A grande quantidade e diversidade dos trabalhos e as múltiplas possibilidades de associação entre as obras são exigências conceituais próprias de um estado de encruzilhada e atendem um projeto pedagógico. Pensando a mostra principalmente para os estudantes da EAV, desejamos que levem da exposição a noção de “poder-mais”. Desejamos, junto com a escola, inspirar capacidade crítica, força, coragem e responsabilidade. Mas é importante que fique claro que não pensamos a exposição como um espaço para “aprender” somente: configuramos um conjunto de obras a partir do qual desejamos que o público crie conhecimento. Esse é um espaço de ação e transformação.

LL: Quais são os eixos que estruturam o percurso da exposição?

BM: Só posso falar da configuração inicial já que a ideia é que a montagem se modifique a partir dos acontecimentos públicos e das respostas que obtivermos dos visitantes (um pouco como se comungasse da atualidade jornalística dos folhetins).

Há um eixo dominante que atravessa temas como manifestações políticas, carnaval, pornografia e comunicação. Ele fica próximo à peça Território Liberdade: Faça Você Mesmo, de Antonio Dias (1968), para evidenciar que nosso interesse está mais nas ações sobre o real do que em sua representação. Um outro eixo parte de um conjunto de obras feitas aqui dentro do Parque Nacional da Tijuca e abrange trabalhos que investigam a crise ecológica e questões próprias à população negra e aos povos indígenas no Brasil. Assim, a floresta foi examinada como encruzilhada entre local e global, resistência e mundialização.

DADOS REGISTRADOS —
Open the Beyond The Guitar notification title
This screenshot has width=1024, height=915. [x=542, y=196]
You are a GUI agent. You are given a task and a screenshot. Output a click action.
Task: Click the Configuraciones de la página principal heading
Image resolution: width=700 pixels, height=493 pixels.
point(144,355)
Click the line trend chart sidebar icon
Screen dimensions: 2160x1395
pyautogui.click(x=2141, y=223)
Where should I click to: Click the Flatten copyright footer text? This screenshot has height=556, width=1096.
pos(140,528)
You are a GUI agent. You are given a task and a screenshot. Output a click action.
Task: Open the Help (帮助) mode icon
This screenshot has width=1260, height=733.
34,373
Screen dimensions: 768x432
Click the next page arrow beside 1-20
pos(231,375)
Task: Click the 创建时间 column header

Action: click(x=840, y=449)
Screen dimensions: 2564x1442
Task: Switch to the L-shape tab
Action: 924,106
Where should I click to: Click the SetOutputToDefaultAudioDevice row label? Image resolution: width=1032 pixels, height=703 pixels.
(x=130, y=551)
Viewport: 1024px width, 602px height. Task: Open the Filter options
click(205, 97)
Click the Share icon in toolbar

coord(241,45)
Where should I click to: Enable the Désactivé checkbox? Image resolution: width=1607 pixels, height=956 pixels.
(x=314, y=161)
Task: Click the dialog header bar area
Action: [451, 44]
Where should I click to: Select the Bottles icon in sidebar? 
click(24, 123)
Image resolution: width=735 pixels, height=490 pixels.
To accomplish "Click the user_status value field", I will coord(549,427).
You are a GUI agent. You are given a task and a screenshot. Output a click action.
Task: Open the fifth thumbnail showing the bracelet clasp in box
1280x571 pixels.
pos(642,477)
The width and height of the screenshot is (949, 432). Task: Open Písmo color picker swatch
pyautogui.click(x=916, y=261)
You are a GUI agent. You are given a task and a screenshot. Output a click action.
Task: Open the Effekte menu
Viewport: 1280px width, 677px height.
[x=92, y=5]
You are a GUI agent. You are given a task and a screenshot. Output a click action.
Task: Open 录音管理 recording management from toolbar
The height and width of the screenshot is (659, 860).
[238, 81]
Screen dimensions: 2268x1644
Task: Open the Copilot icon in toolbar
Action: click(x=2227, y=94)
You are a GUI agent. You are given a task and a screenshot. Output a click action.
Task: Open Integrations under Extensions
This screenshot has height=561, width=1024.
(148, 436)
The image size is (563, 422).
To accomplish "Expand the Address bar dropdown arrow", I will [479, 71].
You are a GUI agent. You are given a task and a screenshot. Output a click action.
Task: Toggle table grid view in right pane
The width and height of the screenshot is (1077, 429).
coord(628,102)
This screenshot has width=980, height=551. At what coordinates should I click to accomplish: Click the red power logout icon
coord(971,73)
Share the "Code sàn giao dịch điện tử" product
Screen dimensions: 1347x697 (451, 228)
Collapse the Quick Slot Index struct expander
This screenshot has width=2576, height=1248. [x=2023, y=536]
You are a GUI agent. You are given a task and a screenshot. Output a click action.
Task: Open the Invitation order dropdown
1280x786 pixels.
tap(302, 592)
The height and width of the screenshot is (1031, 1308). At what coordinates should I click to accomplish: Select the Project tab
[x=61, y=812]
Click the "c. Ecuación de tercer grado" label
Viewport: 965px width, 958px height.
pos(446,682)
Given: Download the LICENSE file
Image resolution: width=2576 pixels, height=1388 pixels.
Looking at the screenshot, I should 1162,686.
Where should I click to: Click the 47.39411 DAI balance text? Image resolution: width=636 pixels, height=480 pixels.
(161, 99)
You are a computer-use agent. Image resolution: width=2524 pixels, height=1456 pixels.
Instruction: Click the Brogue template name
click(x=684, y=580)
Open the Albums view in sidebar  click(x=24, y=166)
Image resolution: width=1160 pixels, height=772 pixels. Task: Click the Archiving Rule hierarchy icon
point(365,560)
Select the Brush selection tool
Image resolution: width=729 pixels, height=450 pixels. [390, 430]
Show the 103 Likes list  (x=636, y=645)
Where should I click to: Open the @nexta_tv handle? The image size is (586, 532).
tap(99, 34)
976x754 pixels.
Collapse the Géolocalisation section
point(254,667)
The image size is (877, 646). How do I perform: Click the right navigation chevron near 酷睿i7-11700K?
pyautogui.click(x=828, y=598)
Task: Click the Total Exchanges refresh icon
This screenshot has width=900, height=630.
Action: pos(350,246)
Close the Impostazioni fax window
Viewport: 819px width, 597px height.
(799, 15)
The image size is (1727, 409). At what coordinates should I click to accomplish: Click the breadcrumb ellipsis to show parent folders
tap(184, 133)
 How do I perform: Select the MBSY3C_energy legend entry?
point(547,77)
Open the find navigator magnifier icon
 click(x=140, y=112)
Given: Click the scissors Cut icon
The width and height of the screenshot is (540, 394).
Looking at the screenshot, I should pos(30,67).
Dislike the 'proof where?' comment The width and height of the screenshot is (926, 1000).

COMPLETE O SEGUINTE —
A. Pode reescrever o trecho da entrevista sobre a exposição que vai de "BM: Só posso" até "resistência e mundialização.", trocando "floresta" por "mata"?
B. Como você continuaria a entrevista sobre a exposição a partir do ponto em que ela termina?

RESPOSTAS POR TAREFA —
A.
BM: Só posso falar da configuração inicial já que a ideia é que a montagem se modifique a partir dos acontecimentos públicos e das respostas que obtivermos dos visitantes (um pouco como se comungasse da atualidade jornalística dos folhetins).

Há um eixo dominante que atravessa temas como manifestações políticas, carnaval, pornografia e comunicação. Ele fica próximo à peça Território Liberdade: Faça Você Mesmo, de Antonio Dias (1968), para evidenciar que nosso interesse está mais nas ações sobre o real do que em sua representação. Um outro eixo parte de um conjunto de obras feitas aqui dentro do Parque Nacional da Tijuca e abrange trabalhos que investigam a crise ecológica e questões próprias à população negra e aos povos indígenas no Brasil. Assim, a mata foi examinada como encruzilhada entre local e global, resistência e mundialização.

B.
Temos ainda as relações amorosas como encruzilhadas e um estudo sobre o “possível”. Nesse grupo, há um conjunto de seis obras baseadas na imagem do dado. Seis como os lados do dado. Há um eixo que aborda Brasília, desde seu projeto e construção até um fantástico final, cruzando verdade e mentira. Por fim, há um grupo de performances e trabalhos na área externa que evocam a força que nos leva a dar o próximo passo.

LL: Você saberia dizer em que momento de sua vida tomou a decisão de ser curador de exposições?

BM: Eu estudava Engenharia Mecânica na UFRJ havia quase três anos quando resolvi fazer o curso “Arte e Filosofia”, com Fernando Cocchiarale e Anna Bella Geiger, no Parque Lage. Depois de alguns meses, eles propuseram o exercício de produzir um texto crítico sobre uma exposição que estivesse aberta na cidade. Na noite em que apresentei esse texto, Fernando me disse “Bicho, você já é crítico de arte.” E Anna Bella: “Larga essa engenharia. Você tem de ser um de nós.”. Mesmo que estivessem clara e carinhosamente exagerando, e que ela tenha completado com sua clássica máxima “eu estou brincando, mas não estou”, decidi confiar neles.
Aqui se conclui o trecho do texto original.